Sanitizing San Francisco's "Peace" Movement in Photographs

October 5th, 2005 6:28 AM

I may be a little late to the linking party, but InstaPundit brought many to this fascinating "Anatomy of a Photograph" from the Zombietime blog about a San Francisco Chronicle photograph from the local "peace" rally on September 24. If you haven't seen it, take a look. Every step back adds what Dan Rather loves to call "context and perspective." The truth about the "peace" organizers and marchers gets clearer. Many are vulgar. Many are not exactly geopolitically in sync with the USA (especially the girl in the Vietnam flag shirt).

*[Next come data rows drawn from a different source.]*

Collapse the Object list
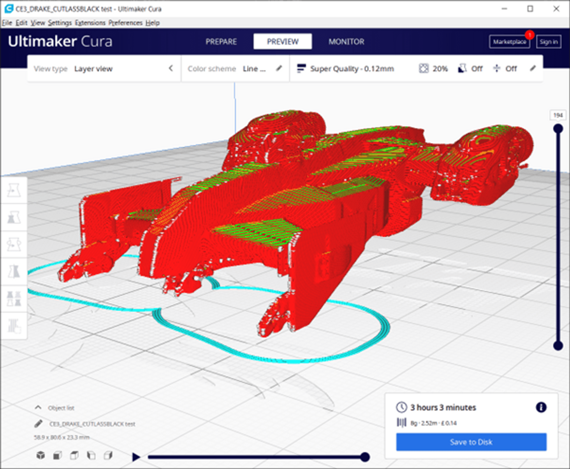This screenshot has height=469, width=570. click(x=38, y=407)
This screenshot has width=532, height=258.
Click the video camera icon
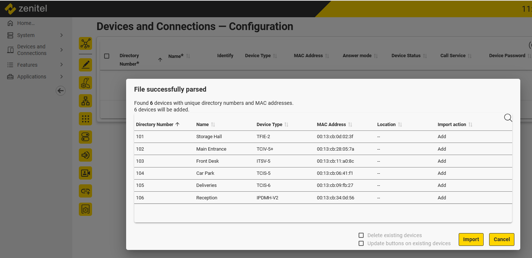[85, 173]
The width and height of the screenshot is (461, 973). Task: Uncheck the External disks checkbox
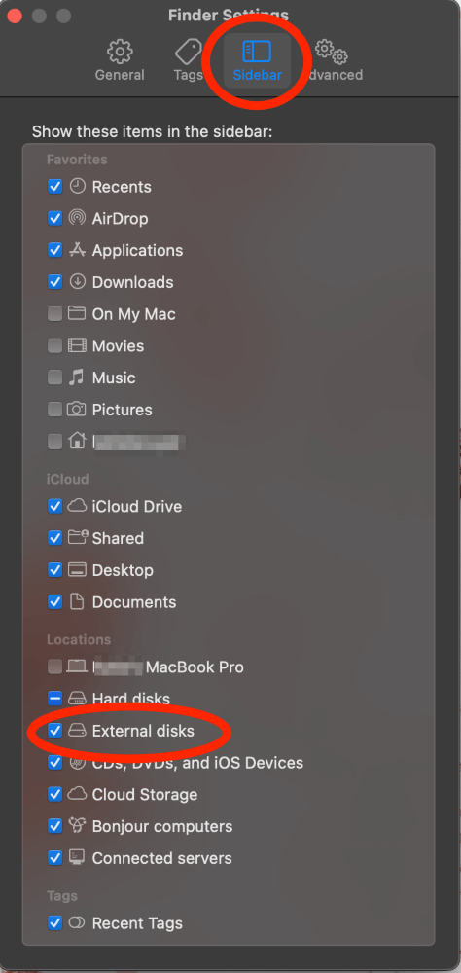(x=55, y=731)
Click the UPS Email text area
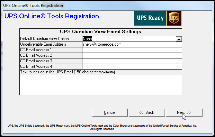Image resolution: width=215 pixels, height=137 pixels. (101, 85)
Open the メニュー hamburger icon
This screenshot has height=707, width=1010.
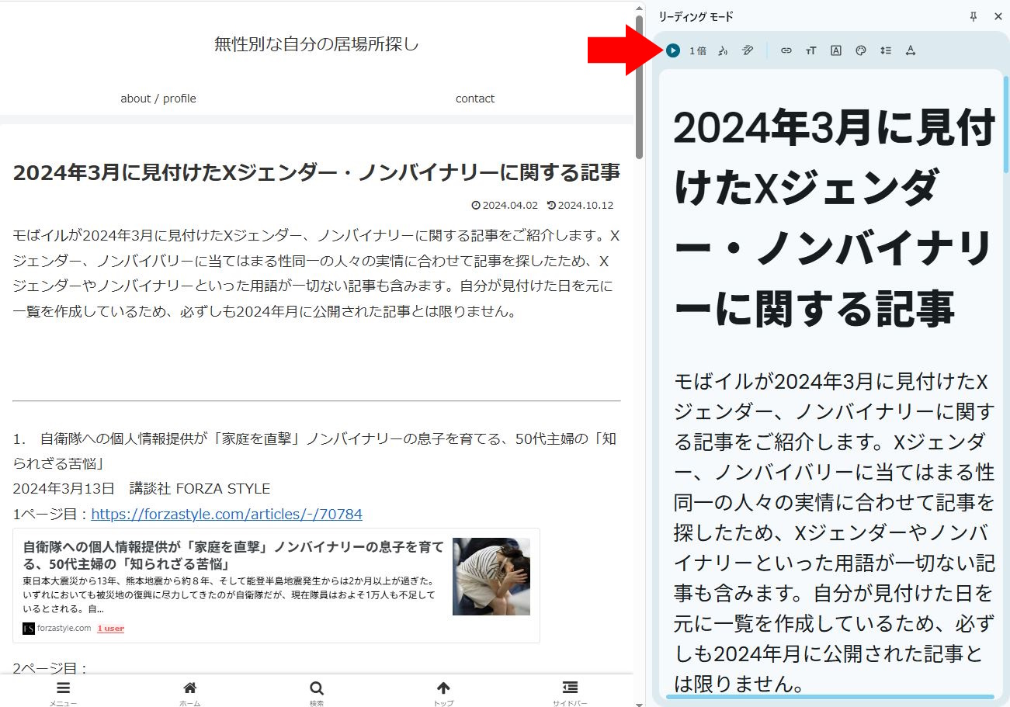tap(63, 688)
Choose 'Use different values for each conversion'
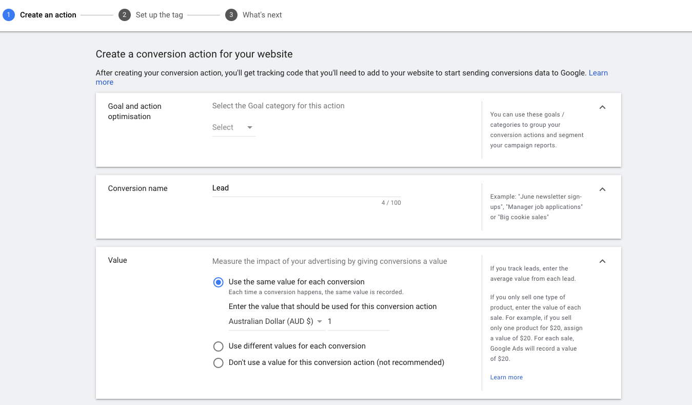 coord(218,346)
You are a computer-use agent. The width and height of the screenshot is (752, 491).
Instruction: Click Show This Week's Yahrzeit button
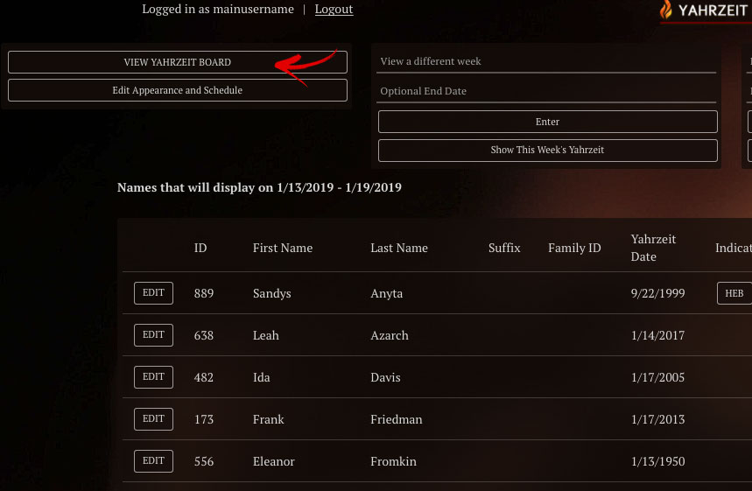547,150
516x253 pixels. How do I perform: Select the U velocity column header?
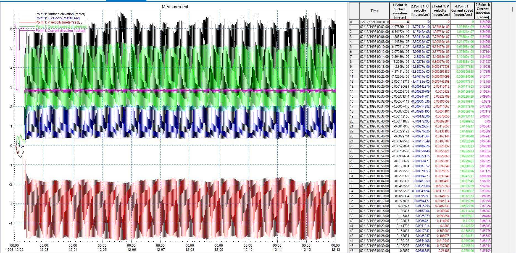[420, 11]
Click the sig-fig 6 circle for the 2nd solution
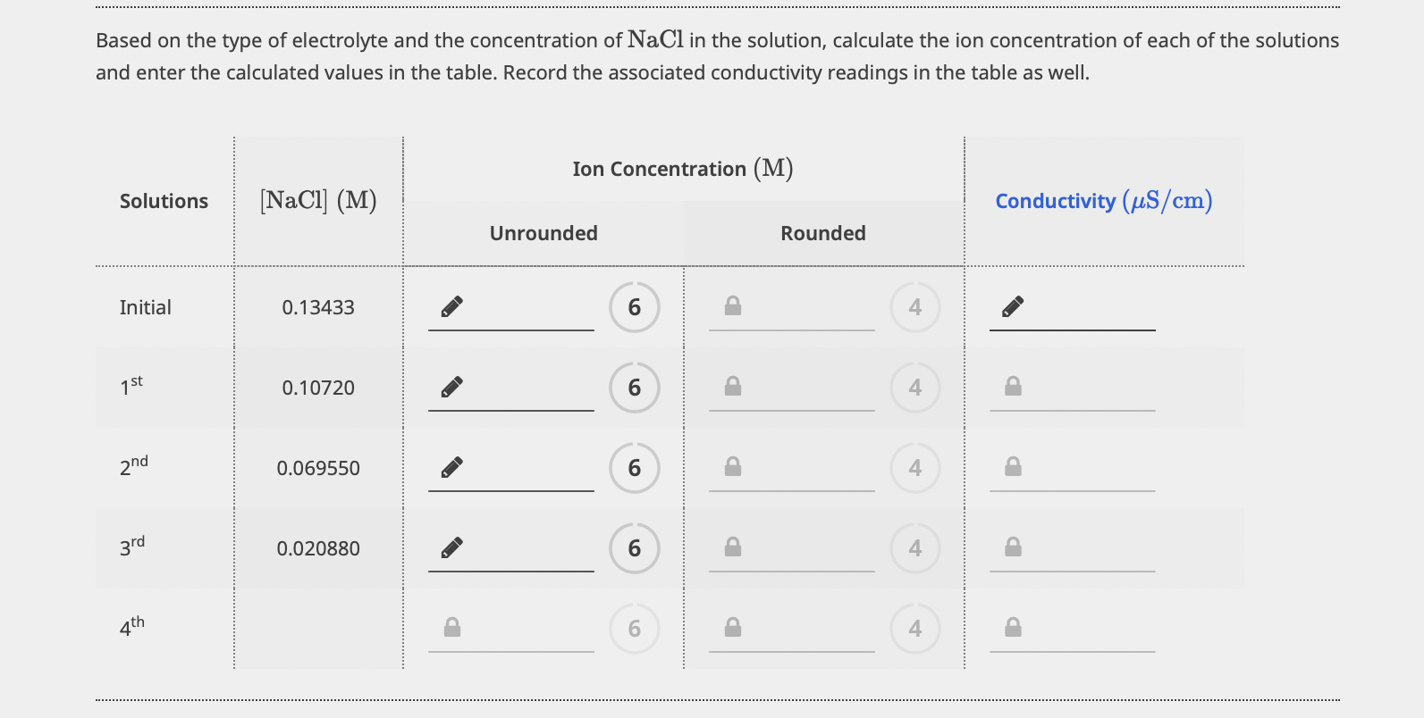 click(635, 468)

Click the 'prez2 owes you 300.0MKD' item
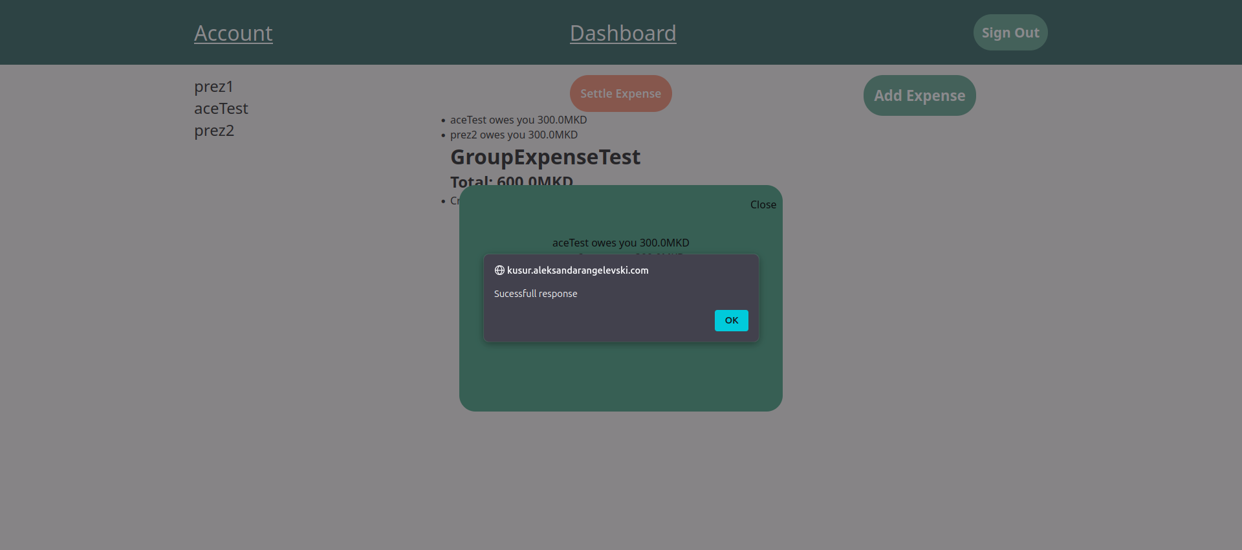coord(514,135)
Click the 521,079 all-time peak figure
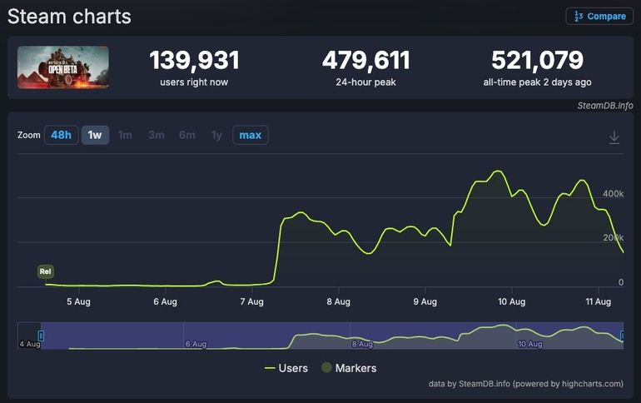The image size is (641, 403). pos(537,61)
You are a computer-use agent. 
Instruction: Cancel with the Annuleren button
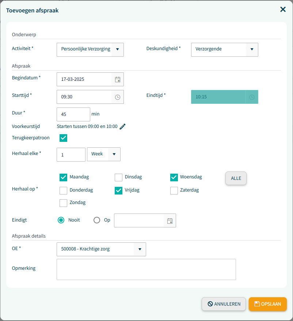pos(224,304)
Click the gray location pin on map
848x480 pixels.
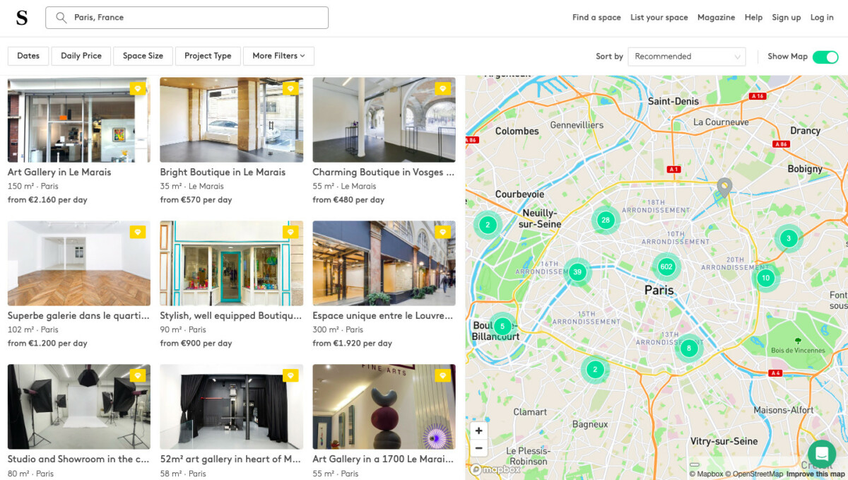(724, 187)
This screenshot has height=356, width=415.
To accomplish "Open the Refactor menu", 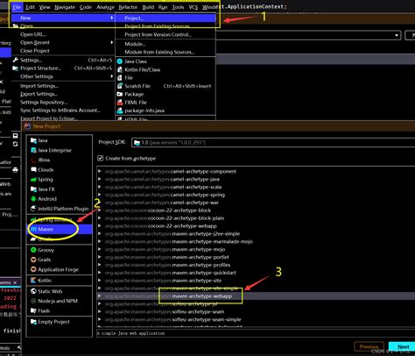I will [128, 7].
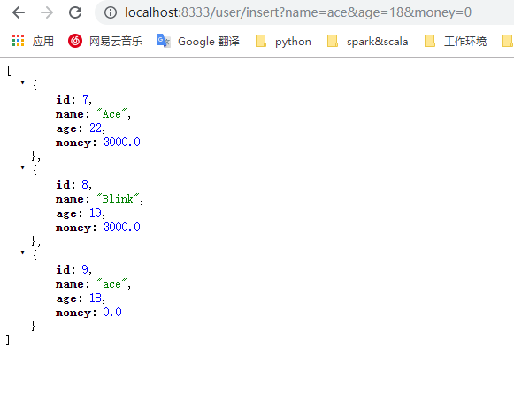Open the python bookmarks folder label
The width and height of the screenshot is (514, 402).
(293, 42)
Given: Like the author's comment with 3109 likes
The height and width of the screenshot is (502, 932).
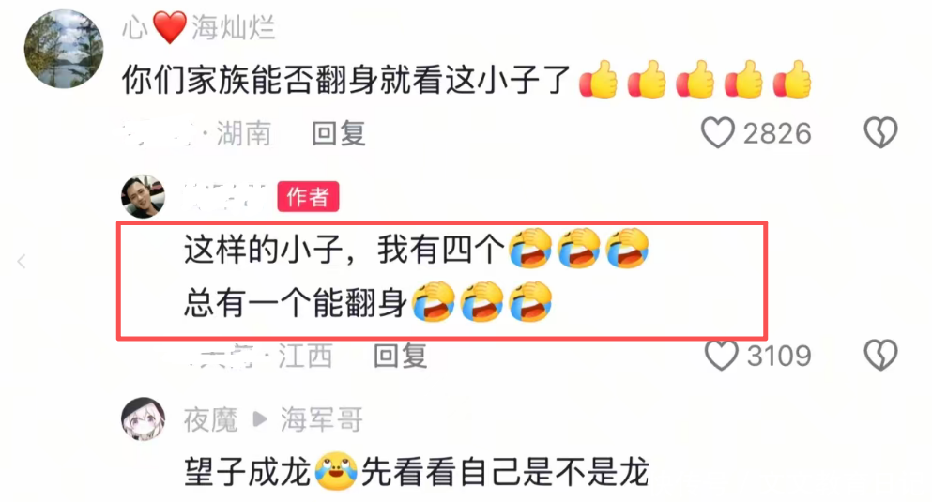Looking at the screenshot, I should coord(721,356).
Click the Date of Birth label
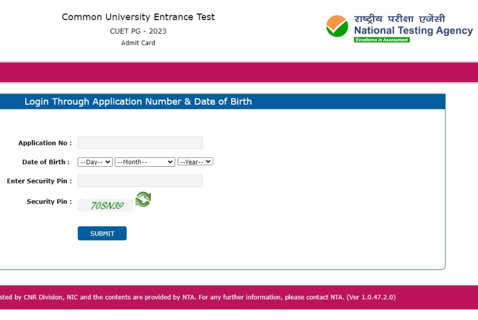This screenshot has height=320, width=478. (x=46, y=162)
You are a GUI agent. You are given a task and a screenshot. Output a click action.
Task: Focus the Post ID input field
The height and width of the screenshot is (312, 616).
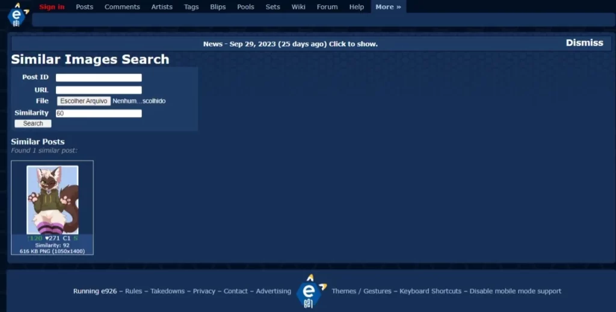99,78
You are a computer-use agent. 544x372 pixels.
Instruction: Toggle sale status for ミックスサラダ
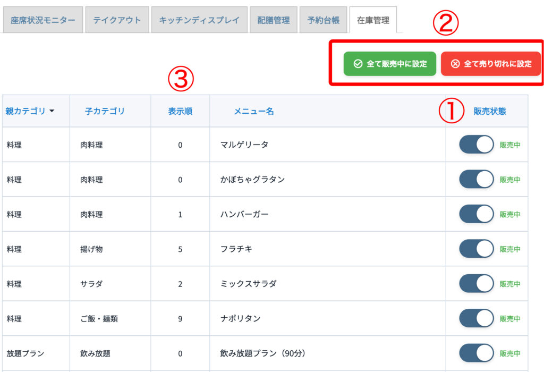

The Chronicle got enough complaints, so they felt they had to respond on Sunday:

The Chronicle photo didn't exactly shout "Middle America." It was far more dramatic and displayed the protester in far more detail. If the newspaper was setting out to "de-radicalize" the scene, it did a pretty lame job. If the paper wants to sanitize a protest, it should forget tight shots of radicals in disguise and go for pictures of suburban moms with young children. Now that's centrist...

For the record, I didn't think the close-up photo was a good choice as the sole picture on the home page -- not because of the is-it-radical-or-not debate, but because it gave too narrow a sense of the demonstration. While a crowd shot might not have "read" as well in such a small space, it would have been more reflective of the overall event.